━━━ Provided records ━━━

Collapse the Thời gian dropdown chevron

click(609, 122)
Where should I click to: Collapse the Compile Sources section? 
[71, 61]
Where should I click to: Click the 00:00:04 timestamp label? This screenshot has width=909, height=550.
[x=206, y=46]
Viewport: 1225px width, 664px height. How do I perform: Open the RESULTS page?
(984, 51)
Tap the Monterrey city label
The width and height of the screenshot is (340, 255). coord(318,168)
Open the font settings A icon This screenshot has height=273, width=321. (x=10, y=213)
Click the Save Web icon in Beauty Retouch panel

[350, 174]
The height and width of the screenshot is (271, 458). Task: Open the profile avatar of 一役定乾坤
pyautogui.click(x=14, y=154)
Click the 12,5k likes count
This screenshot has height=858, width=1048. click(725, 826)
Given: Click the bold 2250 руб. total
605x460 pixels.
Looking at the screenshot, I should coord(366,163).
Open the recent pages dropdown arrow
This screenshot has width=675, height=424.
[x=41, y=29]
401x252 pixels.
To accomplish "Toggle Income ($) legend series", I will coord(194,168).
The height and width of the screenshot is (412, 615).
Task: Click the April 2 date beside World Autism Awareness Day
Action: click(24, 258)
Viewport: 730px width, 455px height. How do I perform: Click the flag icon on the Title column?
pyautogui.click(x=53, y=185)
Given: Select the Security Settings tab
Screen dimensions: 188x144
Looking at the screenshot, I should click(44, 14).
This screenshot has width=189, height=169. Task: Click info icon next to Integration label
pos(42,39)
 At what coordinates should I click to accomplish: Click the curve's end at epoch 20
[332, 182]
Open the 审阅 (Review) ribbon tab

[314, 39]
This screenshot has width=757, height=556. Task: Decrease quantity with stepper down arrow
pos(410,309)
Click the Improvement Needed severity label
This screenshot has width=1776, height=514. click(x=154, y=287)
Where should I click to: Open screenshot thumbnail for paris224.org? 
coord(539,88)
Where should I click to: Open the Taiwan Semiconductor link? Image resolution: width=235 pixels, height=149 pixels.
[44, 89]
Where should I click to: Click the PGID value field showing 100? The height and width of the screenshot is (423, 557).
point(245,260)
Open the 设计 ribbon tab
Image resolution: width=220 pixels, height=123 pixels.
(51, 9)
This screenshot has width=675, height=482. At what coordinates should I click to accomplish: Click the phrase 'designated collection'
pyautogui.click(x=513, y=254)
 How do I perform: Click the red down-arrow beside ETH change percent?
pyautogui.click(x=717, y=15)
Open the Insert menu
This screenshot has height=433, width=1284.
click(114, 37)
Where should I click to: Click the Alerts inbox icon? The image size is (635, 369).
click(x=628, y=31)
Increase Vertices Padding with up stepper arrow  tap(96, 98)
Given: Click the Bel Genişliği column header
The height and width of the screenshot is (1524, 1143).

━━━

(What needs to be done) Beginning with the line that holds "How do I perform: Click the red", please return every line through the end of the data, exactly as written.

(Result)
 How do I perform: Click the red down-arrow beside ETH change percent?
pyautogui.click(x=717, y=15)
Open the Insert menu
This screenshot has height=433, width=1284.
click(114, 37)
Where should I click to: Click the Alerts inbox icon? The image size is (635, 369).
click(x=628, y=31)
Increase Vertices Padding with up stepper arrow  tap(96, 98)
Given: Click the Bel Genişliği column header
The height and width of the screenshot is (1524, 1143).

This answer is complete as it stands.